貸出条件の変更を実施した企業の割合

企業信用調査などを行う帝国データバンクは、全国516の普通銀行(信託銀行、ネット専業銀行は除く)、信用金庫、信用組合に対し「金融円滑化法に関するアンケート調査」を実施。同調査は、調査票(選択式および記述式)の郵送によって行われ、359の機関から回答を得た。期間は10月30日~11月28日。

貸し出し条件の変更を実施した企業の割合、「20%以下」との回答が6割超

金融機関が融資取引を行っている企業のうち、「金融円滑化法(中小企業や住宅ローンの借り手が、金融機関に返済負担の軽減を申し入れた際、できる限り貸し付け条件の変更などを行うよう努めることなどを内容とした法律)」施行中に、貸し出し条件の変更等を実施した企業の割合は「20%以下」との回答が66.9%を占めた。

また「21~40%」は28.4%となり、合わせると、9割超の金融機関が、条件変更を実施した企業の割合を「40%以下」と回答している。

改善計画目標を達成している企業の割合、「40%以下」との回答が過半数

改善計画目標を達成している企業の割合

金融機関が「経営改善計画」の提出を受けている企業のうち、計画目標を達成している企業の割合は、「40%以下」にとどまるとの回答が過半数を占めた。

条件変更を受けた中小企業の多くで、「まだ経営は立ち直っていない」という実態が浮き彫りとなった。

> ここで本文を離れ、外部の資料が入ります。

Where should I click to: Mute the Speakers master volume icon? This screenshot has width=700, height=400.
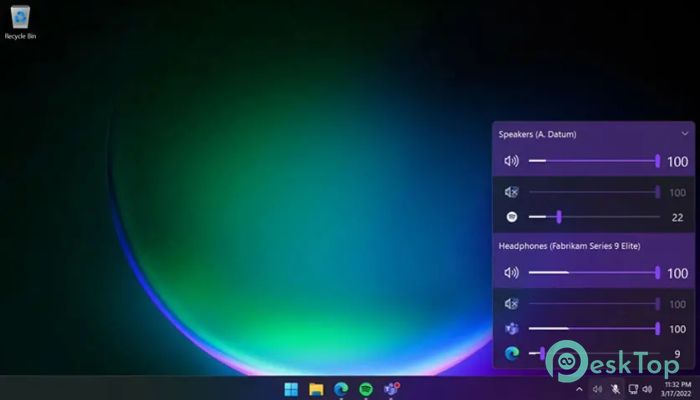511,161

再変更依頼に応じる見込み「81%以上」応じるとの回答が最多

再変更依頼に応じると見込まれる企業の割合

「金融円滑化法」の期限到来後、再度の条件変更を申し込まれた場合、これに応じると見込まれる企業の割合は「81%以上」との回答が最多となった。

また、「無回答」も全体で47機関にのぼり、現時点では不確定要素が多く「判断できない」、または「まだ一概に回答できない」金融機関が多いことも見て取れる。

金融円滑化法終了後の企業倒産動向、減少を見込む金融機関はゼロ

金融円滑化法終了後の企業倒産動向

同法の期限到来後の企業倒産動向については、「やや増加する」との回答が58.2%を占めトップ。「大幅に増加する」1.7%と合わせ、企業倒産が増加すると見込む金融機関が約6割を占めた。

同社では、同法期限後も、再度の条件変更に応じるとの回答が多くを占めたことから、「『金融円滑化法の適用期限が到来すると、金融機関の対応が一転し支援を打ち切られるのではないか』という中小企業の不安は、同アンケート結果を見れば払拭(ふっしょく)されるものと思われる」と分析。

一方で、「返済猶予などでは解決できない、構造的な経営課題を抱えている中小企業は多く、同法期限後に、金融機関同士の協調体制が維持されるかどうかに、疑念を抱く金融機関もある」と述べている。